On 2/16/23 2:12 AM, Peter Xu wrote:
On Wed, Feb 15, 2023 at 03:03:09PM +0500, Muhammad Usama Anjum wrote:
On 2/15/23 1:59 AM, Peter Xu wrote: [..]
static inline bool is_pte_written(pte_t pte) { if ((pte_present(pte) && pte_uffd_wp(pte)) || (pte_swp_uffd_wp_any(pte))) return false; return (pte_present(pte) || is_swap_pte(pte)); }
Could you explain why you don't want to return dirty for !present? A page can be written then swapped out. Don't you want to know that happened (from dirty tracking POV)?

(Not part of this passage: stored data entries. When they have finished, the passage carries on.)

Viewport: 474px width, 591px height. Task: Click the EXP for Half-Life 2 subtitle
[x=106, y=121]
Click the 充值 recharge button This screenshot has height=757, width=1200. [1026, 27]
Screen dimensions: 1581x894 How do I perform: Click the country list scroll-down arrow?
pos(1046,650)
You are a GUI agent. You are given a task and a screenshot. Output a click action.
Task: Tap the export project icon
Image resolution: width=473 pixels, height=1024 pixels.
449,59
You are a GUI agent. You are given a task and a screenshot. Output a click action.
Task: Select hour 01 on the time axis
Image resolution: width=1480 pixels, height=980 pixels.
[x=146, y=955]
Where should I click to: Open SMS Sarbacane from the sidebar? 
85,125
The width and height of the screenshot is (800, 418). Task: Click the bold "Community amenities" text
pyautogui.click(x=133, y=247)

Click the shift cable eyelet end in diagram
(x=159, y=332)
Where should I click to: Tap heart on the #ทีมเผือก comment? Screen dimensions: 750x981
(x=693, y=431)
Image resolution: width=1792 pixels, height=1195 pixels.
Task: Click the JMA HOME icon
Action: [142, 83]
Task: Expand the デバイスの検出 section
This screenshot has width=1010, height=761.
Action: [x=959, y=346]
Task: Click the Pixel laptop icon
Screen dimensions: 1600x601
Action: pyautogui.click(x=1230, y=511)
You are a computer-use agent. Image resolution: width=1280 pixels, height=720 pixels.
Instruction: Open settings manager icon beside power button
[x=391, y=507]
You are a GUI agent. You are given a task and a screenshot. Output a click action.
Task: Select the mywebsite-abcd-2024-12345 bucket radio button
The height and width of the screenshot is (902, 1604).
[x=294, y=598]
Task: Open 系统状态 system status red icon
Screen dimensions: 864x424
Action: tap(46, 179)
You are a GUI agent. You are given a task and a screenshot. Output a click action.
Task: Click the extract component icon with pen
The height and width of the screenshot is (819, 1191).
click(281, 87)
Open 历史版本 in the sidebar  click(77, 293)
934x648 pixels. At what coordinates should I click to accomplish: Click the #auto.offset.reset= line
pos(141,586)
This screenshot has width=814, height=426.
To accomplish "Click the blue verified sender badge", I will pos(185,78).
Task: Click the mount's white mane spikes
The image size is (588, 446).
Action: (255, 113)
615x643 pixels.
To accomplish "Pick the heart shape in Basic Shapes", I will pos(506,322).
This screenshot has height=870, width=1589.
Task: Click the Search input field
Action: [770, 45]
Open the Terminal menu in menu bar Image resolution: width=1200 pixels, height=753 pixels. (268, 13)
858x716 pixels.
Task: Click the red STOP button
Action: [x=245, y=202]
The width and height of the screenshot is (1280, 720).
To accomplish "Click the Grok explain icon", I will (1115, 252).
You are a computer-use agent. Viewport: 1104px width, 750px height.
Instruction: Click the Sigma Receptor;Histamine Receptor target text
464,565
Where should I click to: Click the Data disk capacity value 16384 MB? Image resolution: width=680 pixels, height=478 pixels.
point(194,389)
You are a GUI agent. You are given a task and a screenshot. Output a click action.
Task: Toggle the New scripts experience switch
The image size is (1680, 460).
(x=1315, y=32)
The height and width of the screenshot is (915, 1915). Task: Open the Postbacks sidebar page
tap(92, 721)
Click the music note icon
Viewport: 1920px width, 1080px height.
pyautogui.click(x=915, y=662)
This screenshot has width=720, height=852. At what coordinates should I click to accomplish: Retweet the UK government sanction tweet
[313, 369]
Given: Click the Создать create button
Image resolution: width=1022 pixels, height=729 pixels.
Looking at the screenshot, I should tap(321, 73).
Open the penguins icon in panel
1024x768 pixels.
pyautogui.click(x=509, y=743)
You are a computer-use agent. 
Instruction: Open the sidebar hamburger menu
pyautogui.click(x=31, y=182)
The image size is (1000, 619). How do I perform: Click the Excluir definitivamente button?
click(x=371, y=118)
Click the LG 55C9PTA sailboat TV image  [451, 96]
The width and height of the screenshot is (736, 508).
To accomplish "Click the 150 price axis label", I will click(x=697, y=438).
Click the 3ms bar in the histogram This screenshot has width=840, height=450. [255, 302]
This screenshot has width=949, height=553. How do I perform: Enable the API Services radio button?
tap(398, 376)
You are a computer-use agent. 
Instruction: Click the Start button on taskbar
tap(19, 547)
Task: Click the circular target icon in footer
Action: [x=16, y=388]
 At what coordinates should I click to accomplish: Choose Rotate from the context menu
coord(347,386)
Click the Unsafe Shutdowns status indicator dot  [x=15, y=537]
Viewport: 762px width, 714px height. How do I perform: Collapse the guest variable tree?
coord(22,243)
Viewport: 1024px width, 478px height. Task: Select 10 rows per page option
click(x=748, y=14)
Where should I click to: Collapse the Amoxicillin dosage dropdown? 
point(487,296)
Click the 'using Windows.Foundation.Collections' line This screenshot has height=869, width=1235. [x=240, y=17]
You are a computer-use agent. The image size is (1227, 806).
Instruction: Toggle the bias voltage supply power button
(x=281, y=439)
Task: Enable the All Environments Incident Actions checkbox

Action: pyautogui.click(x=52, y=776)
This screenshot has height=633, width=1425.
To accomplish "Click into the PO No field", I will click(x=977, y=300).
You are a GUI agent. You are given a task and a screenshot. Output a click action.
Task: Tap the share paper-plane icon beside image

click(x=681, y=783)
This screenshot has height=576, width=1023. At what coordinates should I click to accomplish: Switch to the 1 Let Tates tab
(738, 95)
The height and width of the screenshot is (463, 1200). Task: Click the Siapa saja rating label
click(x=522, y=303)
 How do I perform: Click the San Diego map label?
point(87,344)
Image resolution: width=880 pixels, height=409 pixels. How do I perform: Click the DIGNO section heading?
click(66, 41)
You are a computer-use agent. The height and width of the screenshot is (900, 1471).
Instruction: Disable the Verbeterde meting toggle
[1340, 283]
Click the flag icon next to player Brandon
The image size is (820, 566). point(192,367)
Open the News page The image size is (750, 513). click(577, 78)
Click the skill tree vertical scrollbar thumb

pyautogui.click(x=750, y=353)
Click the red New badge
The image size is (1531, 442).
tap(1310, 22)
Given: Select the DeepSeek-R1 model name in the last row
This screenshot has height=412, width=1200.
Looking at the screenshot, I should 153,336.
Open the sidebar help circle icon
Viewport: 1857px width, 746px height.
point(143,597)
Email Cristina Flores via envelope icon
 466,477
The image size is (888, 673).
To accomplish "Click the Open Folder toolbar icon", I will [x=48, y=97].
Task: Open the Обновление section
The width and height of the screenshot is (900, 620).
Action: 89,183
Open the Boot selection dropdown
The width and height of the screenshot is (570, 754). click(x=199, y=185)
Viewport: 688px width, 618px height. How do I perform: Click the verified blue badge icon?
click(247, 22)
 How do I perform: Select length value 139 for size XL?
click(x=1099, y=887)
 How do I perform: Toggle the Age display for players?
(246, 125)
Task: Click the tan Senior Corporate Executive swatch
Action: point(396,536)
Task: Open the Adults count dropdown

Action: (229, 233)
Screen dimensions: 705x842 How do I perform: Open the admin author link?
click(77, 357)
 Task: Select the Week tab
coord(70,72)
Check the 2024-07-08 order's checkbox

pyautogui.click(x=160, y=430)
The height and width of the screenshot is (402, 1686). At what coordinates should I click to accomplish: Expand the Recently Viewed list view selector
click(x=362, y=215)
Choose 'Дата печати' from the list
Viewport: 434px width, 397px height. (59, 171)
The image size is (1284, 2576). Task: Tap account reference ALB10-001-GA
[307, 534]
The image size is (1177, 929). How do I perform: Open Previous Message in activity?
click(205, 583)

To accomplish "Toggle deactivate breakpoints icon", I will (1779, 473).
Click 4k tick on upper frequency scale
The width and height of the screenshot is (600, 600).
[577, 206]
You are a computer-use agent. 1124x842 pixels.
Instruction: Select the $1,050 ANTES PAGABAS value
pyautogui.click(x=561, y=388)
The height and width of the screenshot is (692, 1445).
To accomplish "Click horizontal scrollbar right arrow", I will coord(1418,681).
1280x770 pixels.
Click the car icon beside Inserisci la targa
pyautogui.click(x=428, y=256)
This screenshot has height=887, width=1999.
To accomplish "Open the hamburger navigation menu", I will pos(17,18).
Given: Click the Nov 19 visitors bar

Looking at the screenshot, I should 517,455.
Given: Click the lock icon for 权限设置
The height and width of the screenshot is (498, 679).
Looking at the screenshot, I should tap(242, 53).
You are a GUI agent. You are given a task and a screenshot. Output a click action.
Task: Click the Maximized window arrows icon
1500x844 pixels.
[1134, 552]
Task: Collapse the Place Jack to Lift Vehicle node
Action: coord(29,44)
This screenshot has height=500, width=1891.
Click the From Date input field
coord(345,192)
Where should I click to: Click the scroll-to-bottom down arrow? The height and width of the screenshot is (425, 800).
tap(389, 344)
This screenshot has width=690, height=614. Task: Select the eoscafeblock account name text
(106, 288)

The code looks weird to me too.. We only have three types of ptes: (1) present, (2) swap, (3) none.
Then, "(pte_present() || is_swap_pte())" is the same as !pte_none(). Is that what you're really looking for?
Yes, this is what I've been trying to do. I'll use !pte_none() to make it simpler.
Ah I think I see what you wanted to do now.. But I'm afraid it won't work for all cases.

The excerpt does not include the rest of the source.